WHAT IS NEEDED
Please repeat the records below exactly, but only from the line that contains "[Instagram] (550, 2201)" onward, ending with the last line.

Stored items

● ● ● ●

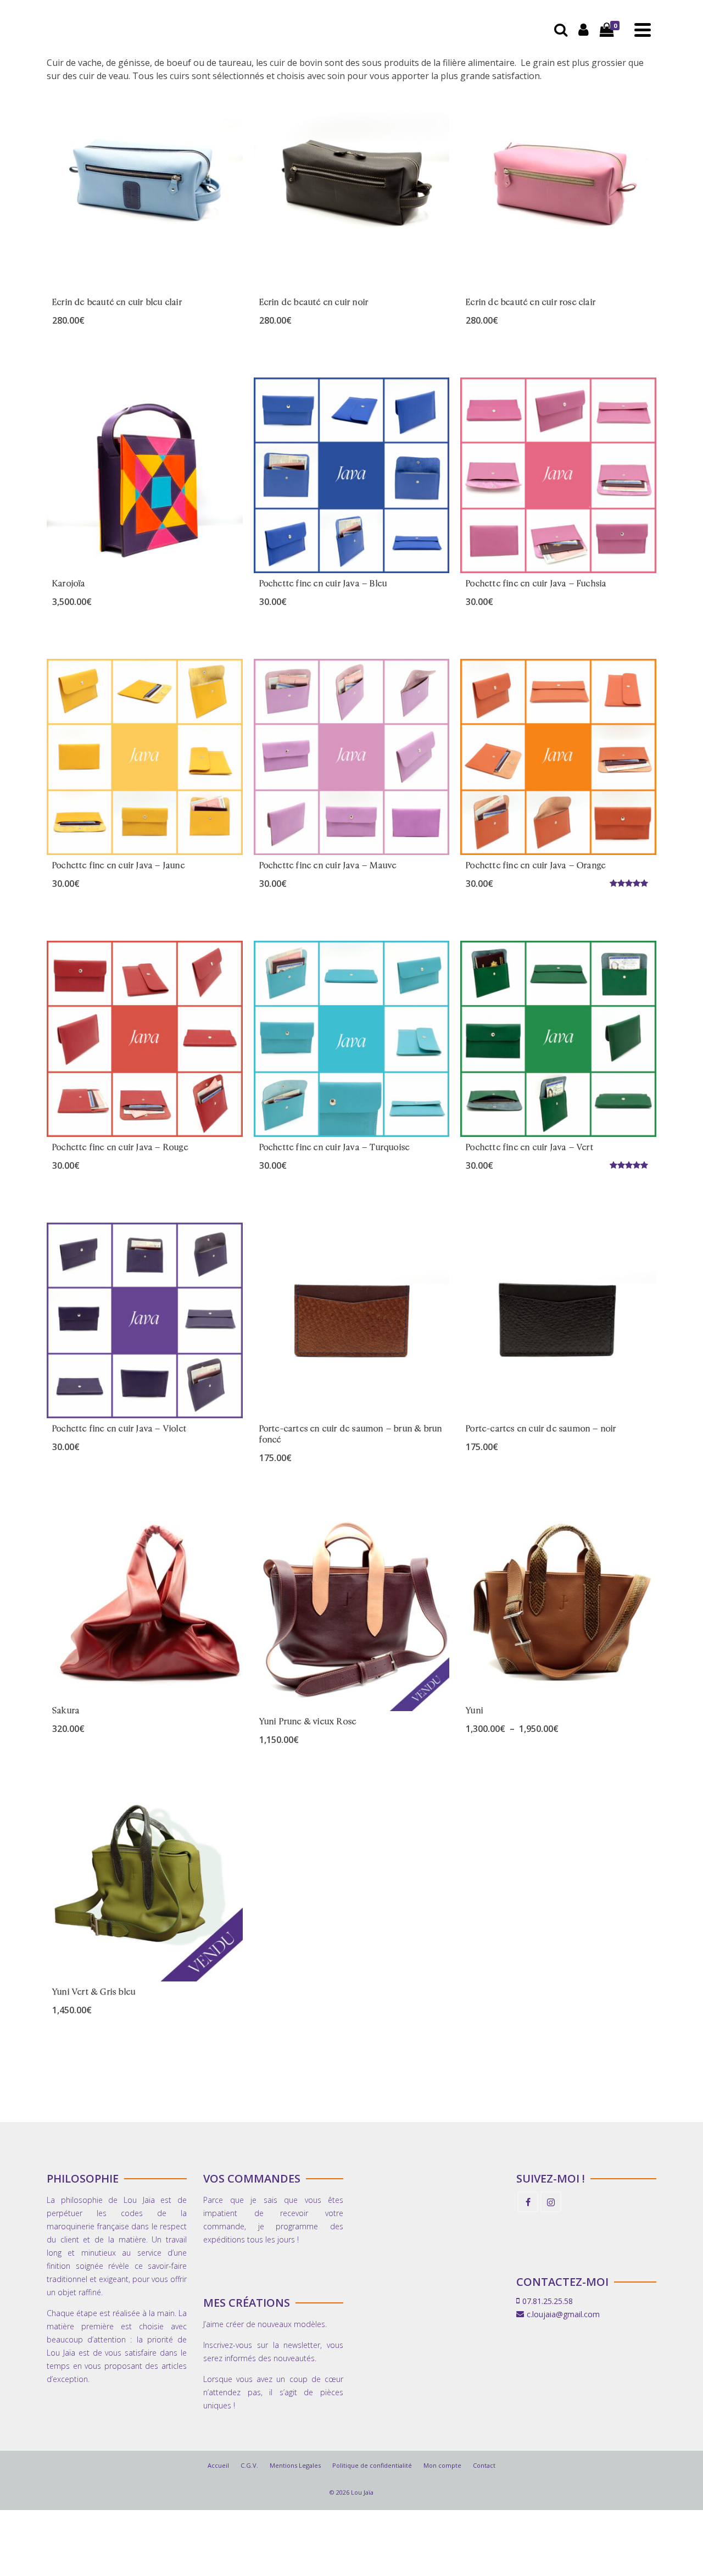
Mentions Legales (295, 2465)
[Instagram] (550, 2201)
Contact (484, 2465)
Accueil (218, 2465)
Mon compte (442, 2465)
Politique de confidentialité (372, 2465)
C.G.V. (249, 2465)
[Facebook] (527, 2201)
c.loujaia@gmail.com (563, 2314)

● ● ● ●

RESULT FOR THIS TASK
[Instagram] (550, 2201)
Contact (484, 2465)
Accueil (218, 2465)
Mon compte (442, 2465)
Politique de confidentialité (372, 2465)
C.G.V. (249, 2465)
[Facebook] (527, 2201)
c.loujaia@gmail.com (563, 2314)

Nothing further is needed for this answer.